- Explore the material
#1 Retype the lockdown essay from "Already, I’m concerned" down to "lack of maps?".
#2 List every person mentioned by name in the lockdown essay.
#3 In the lockdown essay, what were the writer's two neighbors fined for?

Last week I drafted some reflections on the Coronavirus lockdown, suggesting that a little more generosity – and reciprocity - would be no bad thing. My opening hook was a farmer’s call for the footpaths in Wales to be closed – and its contrast to the thousands who are working to keep supply chains open, serving us in shops, supporting and for that matter subsidising rural communities…
As is my way, I slept on the piece and before some final edits, explained its theme and tenor to Jane. Do you really want to wade into all that, she asked? For the first time in more than in a decade of Views from the Bikeshed, I didn’t press the button to ‘publish’.
You might think that this period of isolation would be a delight for a writer: solitude, the time to reflect, a ready audience for their words... The reality, especially for essayists, is somewhat different. Writing - or at least, that worth reading - thrives on our openness to difference, a willingness of the reader to be challenged; at its best - whether it be poetry, fiction or a reflective blog post - writing helps us to see the world afresh.
Yet, at a time when that quality is arguably more valuable than ever, debate is not what's wanted. Rather, the wish is for our hopes to be confirmed - the reassurance that our preferences may be more than that alone. As a writer, the pressures to conform, to withhold all but the positive, are tangible - and intimidating. If you doubt me, take a look at the comments meted out to Matthew Pariss by the usually genteel readers of the Times. Never in my writing career have I felt so stymied by the zeitgeist.
The week before last, two of my neighbours were fined for driving a mile to walk their dog – their trip considered by the police as 'unnecessary travel'. Evidently, the officers were embarrassed to issue the ticket, and no doubt did so under instruction. In the scheme of things, it's a peripheral incident - my neighbours have probably shrugged it off - and yet it leaves me with a lingering unease.
For have we really come to this?
What became of the 'exercise of discretion' that's so essential to a sense of proportion? Are we – even in these extraordinary times - comfortable that our law enforcement officers should lie in wait for a middle-aged couple on a midweek afternoon? Are our reasonable concerns in danger of morphing into a public hysteria that fuels - and justifies –potentially more sinister measures?
Already, I’m concerned about the paragraphs above.
Do they read as a rail against a lockdown that must be vastly more tolerable for those of us living in rural areas? Should I perhaps add that we’re clearly in uncharted waters? And acknowledge that all of us – police officers included - need some leeway to account for the lack of maps?
The paragraphs are actually lifted from my original draft; their relevance now is only by way of illustration. It's not so much their logic or even their message that concerns me – but that any comment now risks misinterpretation; that within days – hours even – it will look out of place, jar with the public mood; appear as an ill-timed and ill-advised utterance that was best left unsaid.
My old painting tutor was fond of paraphrasing Cezanne – if you’re stuck, then paint the stove. His point was that despite our creative blocks we must maintain the habits of practice; and that in this regard, the ‘process’ is as important as the ‘subject’. For many writers, commonplace books are the way through. Julia Cameron, the author of the best-selling The Artists Way recommends ‘morning pages’ - a daily routine of thirty minutes non-stop, pen must not leave the page, quasi-stream-of- consciousness journaling… The author Haruki Murakami, on the other hand, claims that he runs an hour every day to be fit enough to write.

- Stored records
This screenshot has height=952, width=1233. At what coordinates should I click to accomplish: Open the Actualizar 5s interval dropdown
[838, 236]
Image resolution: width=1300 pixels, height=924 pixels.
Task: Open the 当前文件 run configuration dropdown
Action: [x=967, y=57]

- Answers by task
#1
Already, I’m concerned about the paragraphs above.
Do they read as a rail against a lockdown that must be vastly more tolerable for those of us living in rural areas? Should I perhaps add that we’re clearly in uncharted waters? And acknowledge that all of us – police officers included - need some leeway to account for the lack of maps?

#2
Jane
Matthew Pariss
Cezanne
Julia Cameron
Haruki Murakami

#3 They were fined for driving a mile to walk their dog, which the police treated as "unnecessary travel."